西ベンガル州に1億5400万票が意味するもの
今回の焦点は西ベンガル州だ。かつて30年以上にわたって左翼政党が支配し、その後は地域政党TMC(全インド草の根会議派)のママタ・バネルジー最高指導者がほぼ独占的に握ってきた州でもある。
BJPはここ数年、この州への浸透を本格化させてきた。2021年の州議会選では大規模な選挙戦を仕掛けながらもTMCに敗れた経緯がある。それでも勢力を伸ばし続けており、今回こそという空気がBJP陣営にはあったらしい。
一方、TMC側は「BJP=ヒンドゥー至上主義」という対立軸を前面に出してきた。西ベンガルはムスリム人口が約30%を占める州であり、宗教対立の火種は常にくすぶっている。農村部の生活苦や雇用問題への不満も積み上がっており、今回の投票行動にそれが反映されているとみられている。
「先月行われた州議会選挙に1億5400万人以上が参加し、月曜日から開票が始まる。この選挙結果は国全体の権力バランスを揺るがす可能性がある。」(The New York Times, 2026年5月3日)
この一文が示すように、単なる地方選にとどまらないのがインドの州議会選の特殊性でもある。
モディ政権とBJP、2029年へ向けた踏み絵
2024年の総選挙でBJPは単独過半数を失い、連立政権での続投を余儀なくされた。それ以来、州議会選のたびに「モディ離れ」が加速しているのかどうかが問われてきた。

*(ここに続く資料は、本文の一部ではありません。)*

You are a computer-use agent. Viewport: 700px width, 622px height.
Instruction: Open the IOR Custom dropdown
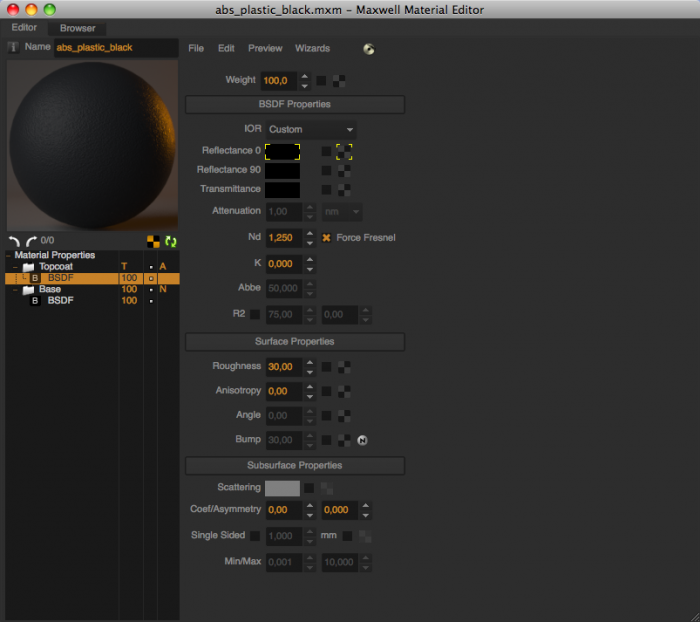coord(311,129)
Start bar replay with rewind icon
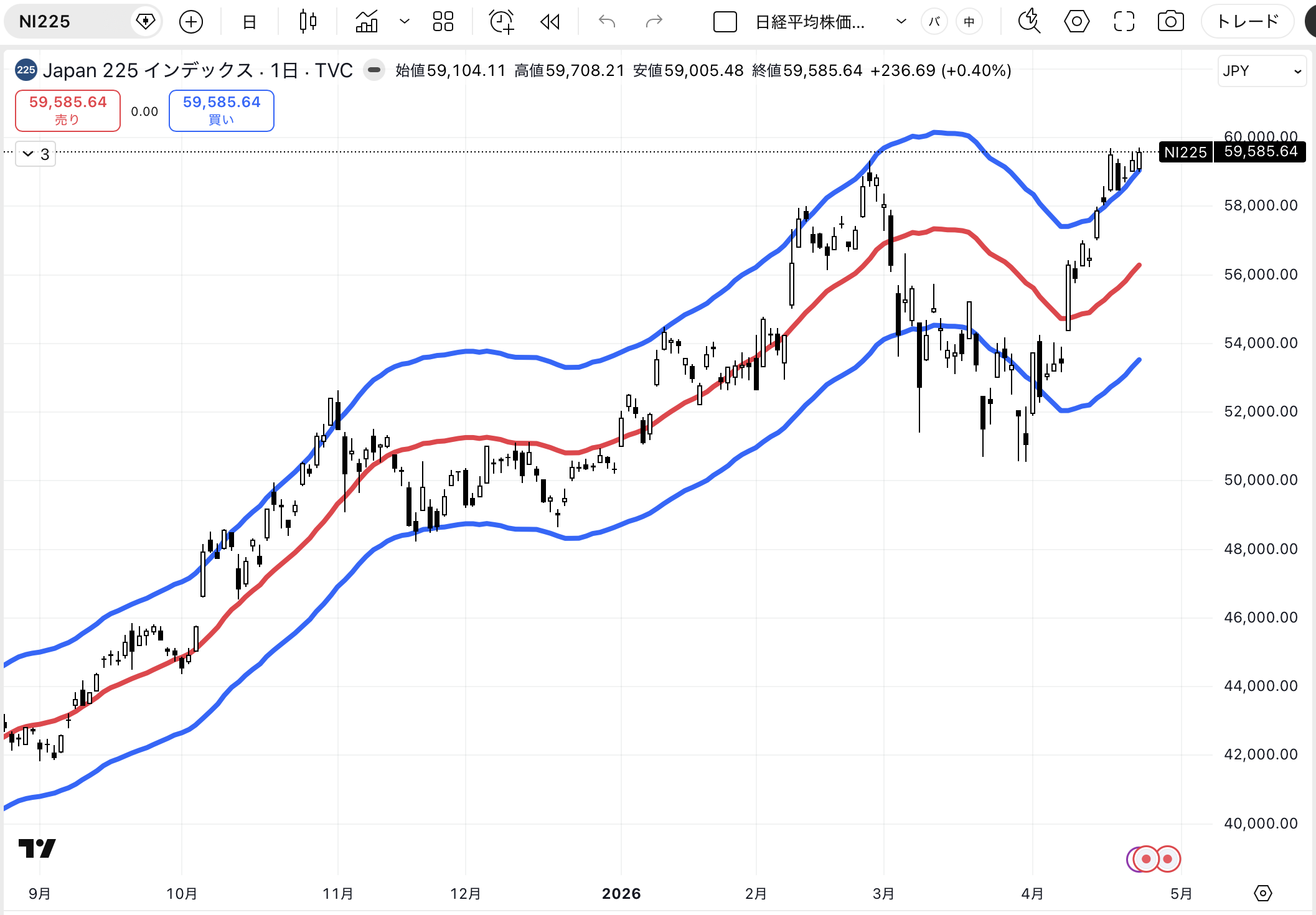Image resolution: width=1316 pixels, height=915 pixels. 550,22
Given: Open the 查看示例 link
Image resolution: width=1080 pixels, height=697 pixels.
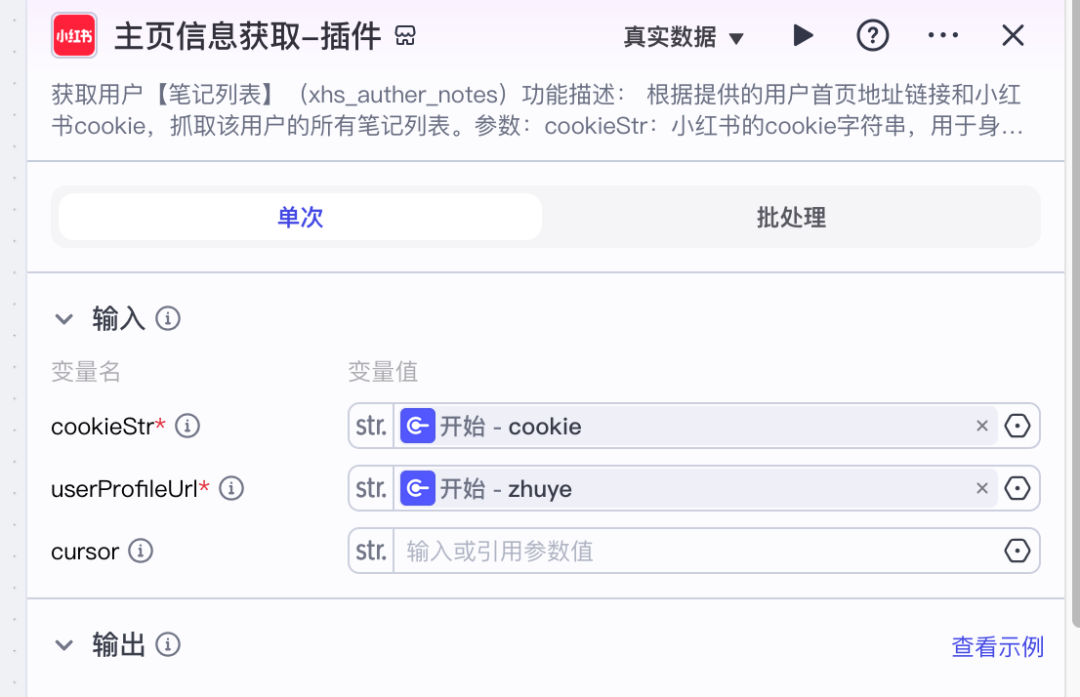Looking at the screenshot, I should pos(997,647).
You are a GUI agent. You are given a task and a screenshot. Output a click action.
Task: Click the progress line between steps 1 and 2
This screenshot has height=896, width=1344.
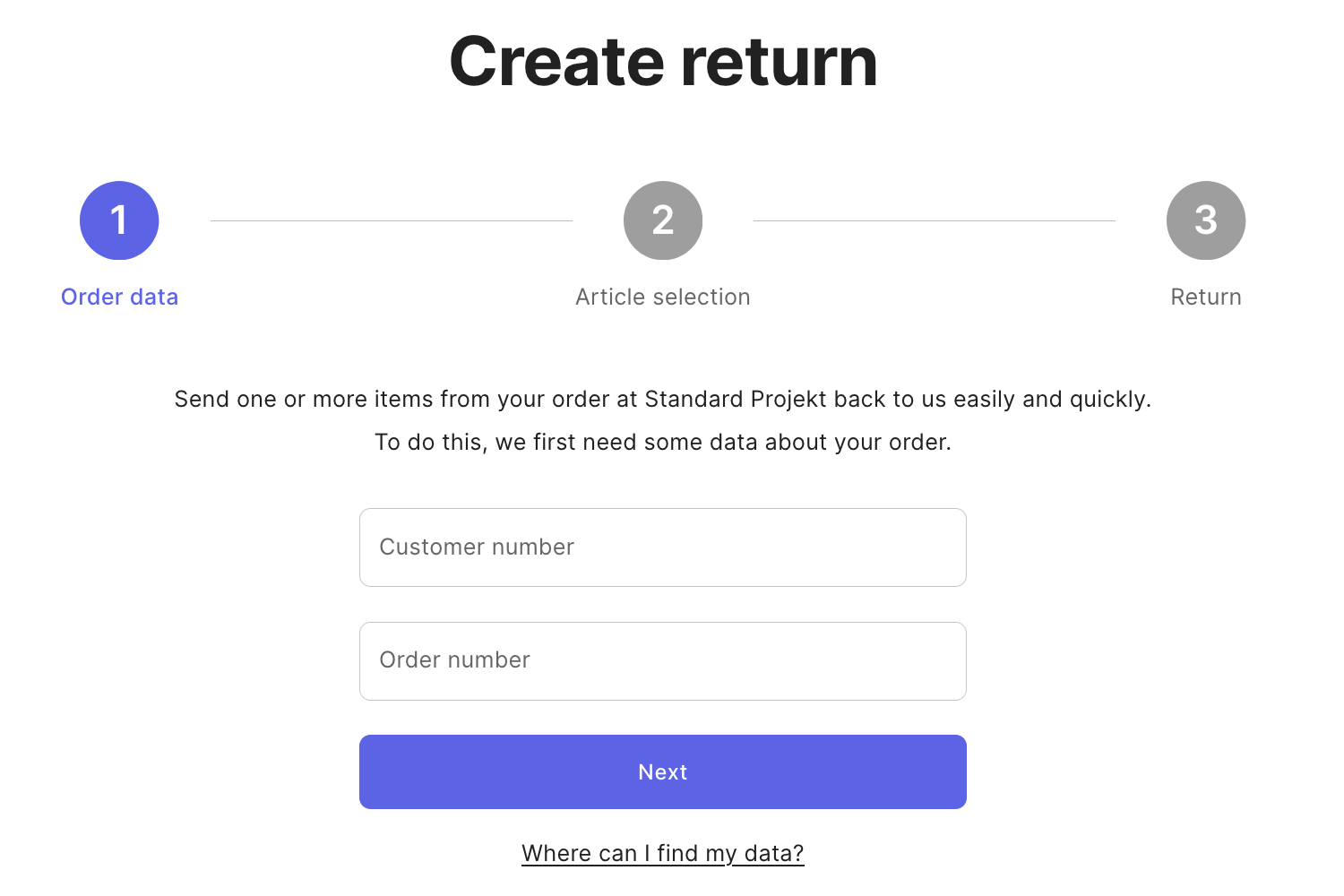tap(392, 220)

西ベンガル選挙でBJPが負ければ、党内の求心力低下は避けられないだろう。逆に勝てば、2024年の失速から立て直しつつあることを国内外に示せる。中間審判としての色合いが濃い、というのはそういう意味だ。
経済面でも課題は山積している。インドはGDPで世界第5位に達したが、若年層の失業率は高止まりしており、農業従事者の収入格差は拡大傾向にある。開票結果は、経済政策への民意の答え合わせにもなる。
この先どうなる
開票結果はこの週内に出そろう見通しだ。BJPがインド州議会選挙2026で複数州を制すれば、モディ政権は2029年総選挙に向けて体制を立て直す材料を手にする。反対にTMCや野党連合「INDIA」が主要州を守り切れば、BJPへの対抗軸が強まり、次の総選挙構図が今から動き始めることになる。
西ベンガル選挙の票読みは直前まで拮抗していたと伝えられており、数パーセントの差が全体の流れを決める可能性もある。1億5400万という数字の重さが、開票所の数字として現れるのはもうすぐだ。